EXERCISE AIM:
Across the listing, count the lines that include the string "width". Give nothing besides the number.

SOURCE MATERIAL:

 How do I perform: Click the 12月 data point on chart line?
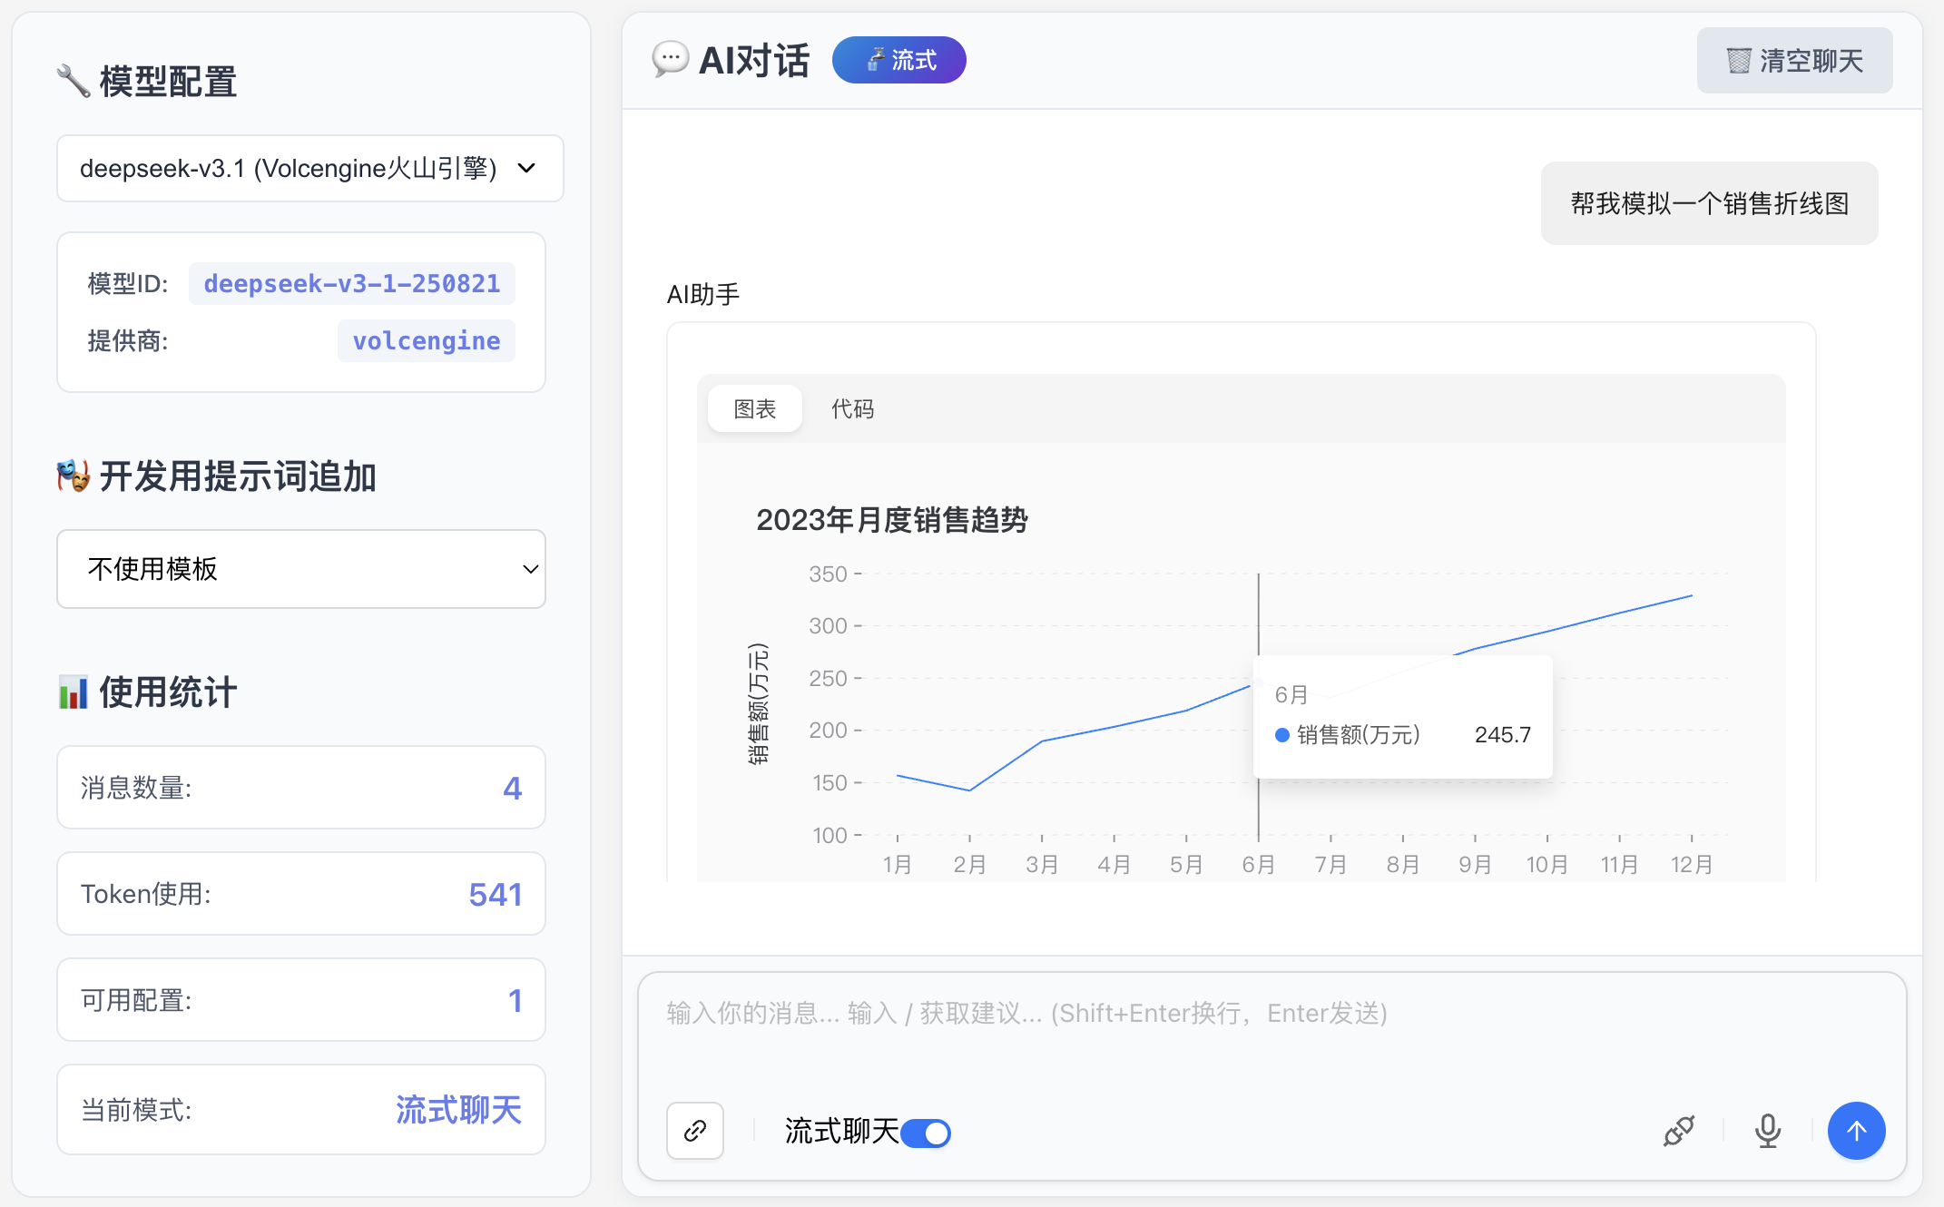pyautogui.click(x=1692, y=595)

==

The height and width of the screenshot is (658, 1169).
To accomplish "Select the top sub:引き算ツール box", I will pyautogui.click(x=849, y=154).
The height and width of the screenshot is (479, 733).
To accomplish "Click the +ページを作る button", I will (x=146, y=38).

SOLUTION:
2